2019-08-05 | 〆近代革命の社会力学

一 北陸一向宗革命

(2)越中・加賀の旧体制  
 越中‐加賀一向宗革命によって転覆された越中・加賀の旧体制を見てみると、まず先行した越中には中世以来、大規模な領主勢力は形成されず、荘園制時代からの豪族や国人の小勢力が入り乱れていた。室町時代には畠山氏が守護となり、畠山領となるも、在京守護のため、その支配力は限定的で、守護代神保氏などが下刻上的に実権を掌握していたが、まとめ切れておらず、内乱状態であった。  
 加賀も当初は同様の状況で、在地在庁官人に出自すると見られる在地豪族の富樫氏が一応守護職であったが、一時斯波氏に守護職を奪取されるなどした末、同職を奪還した富樫氏が復帰、以後は富樫氏支配が続いた。しかし、富樫氏はとかく内紛の多い一族であった。  

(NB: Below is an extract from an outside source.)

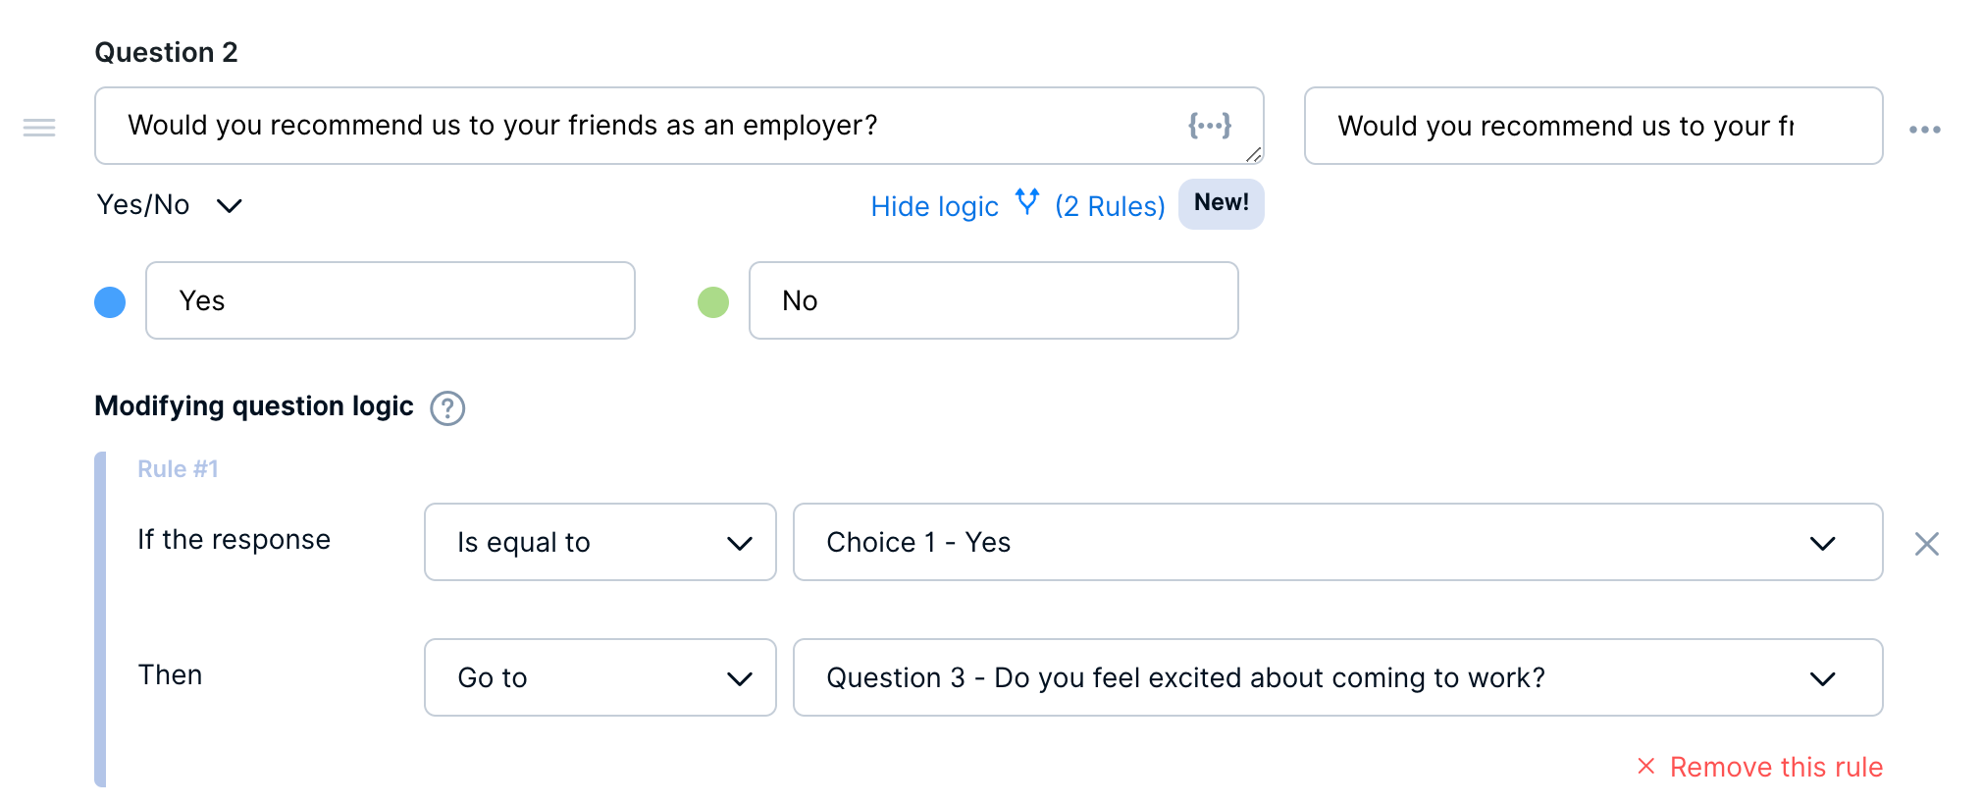
Task: Click the blue dot beside Yes choice
Action: 110,301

 こうした状況下にあって、14世紀末、本願寺派第5世法主綽如[しゃくにょ]が越中に端泉寺を創建したことを皮切りに、15世紀には第6世法主巧如[ぎょうにょ]の子が加賀に本泉寺を創建し、北陸地方の浄土真宗(一向宗)布教の拠点とした。  
 巧如の孫に当たる第8世法主蓮如は、当時衰退していた本願寺派の権勢を回復するための足場として、北陸地方での布教と宗門統合に注力した。その過程では、富樫氏の内紛に際して時の若年の当主富樫正親を支援し、その地位奪回に協力するなど、当初は布教を有利に進めるべく領主権力に与していたのだった。  

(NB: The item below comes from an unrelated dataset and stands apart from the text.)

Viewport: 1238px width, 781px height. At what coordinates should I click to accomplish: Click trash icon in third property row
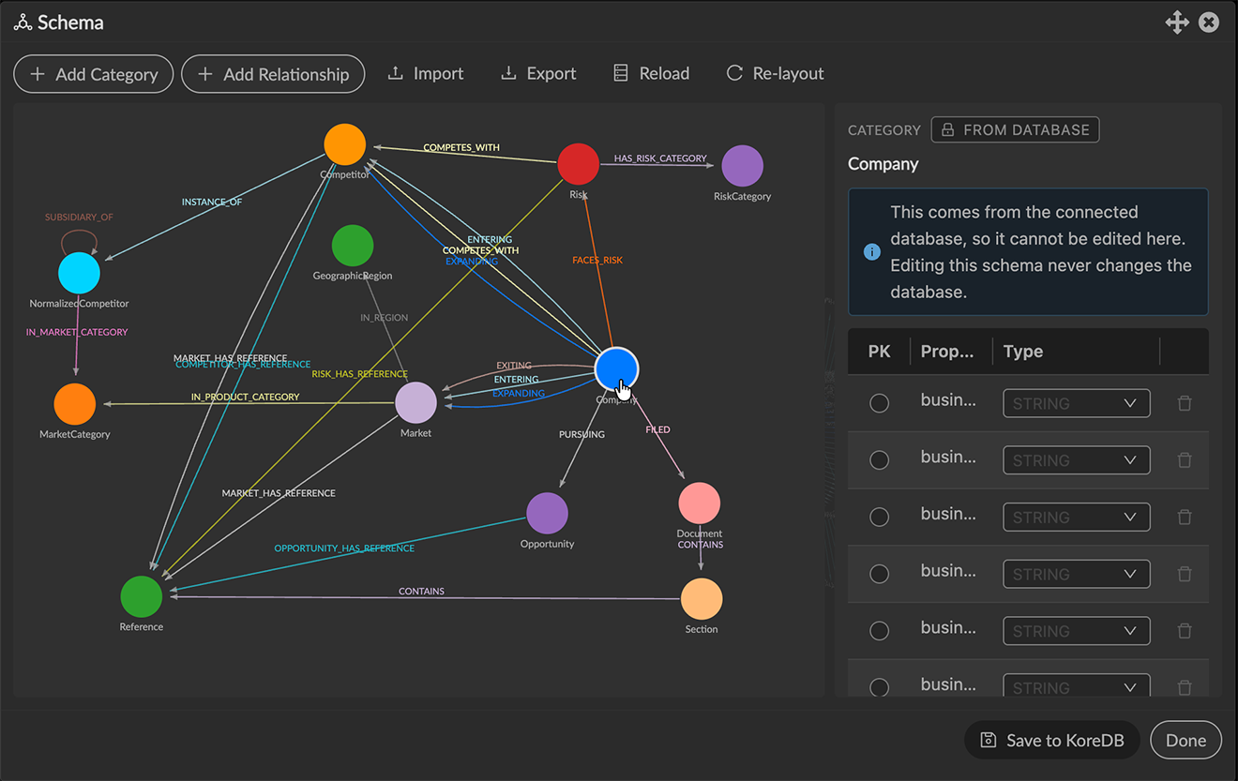pos(1185,518)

 ところが、本願寺派勢力の力量を警戒し、弾圧に転じた正親の手を逃れた宗徒らが越中の端泉寺に亡命してきた。これに対して、正親と結託していた越中福光城主の石黒氏が本願寺派宗徒を討つべく、瑞泉寺を攻めるも、返り討ちにあい、敗北してしまう。その勢いで、一揆衆は加賀国と西で接する越中南西部を占領した。これが、一連の一向宗革命の端緒となる。  
 他方、正親は主君に当たる室町将軍の支持を得て、加賀の領国支配を確立しようと、時の第9代将軍足利義尚の六角氏征伐に従軍したが、戦費調達を担わされた配下の在地国人層が反発し、一向宗徒とともに武装蜂起した。これに対処すべく、鎮圧のため帰国した正親と一向宗徒の間で戦闘となり、最終的に一揆衆が正親を自害に追い込み、富樫氏支配を打ち破った。
 このように、越中‐加賀の一向宗革命の舞台となった北陸地方は領主権力が元来不安定で、常態的な政情不安に置かれていたということが、革命の土台となっている。領主権力の安定と善政が領民の生活安定の唯一の保証だった封建社会で、領主権力の弱さとその結果としての内乱の多発は、領民層の反発・決起を招来しやすい状況であったと言える。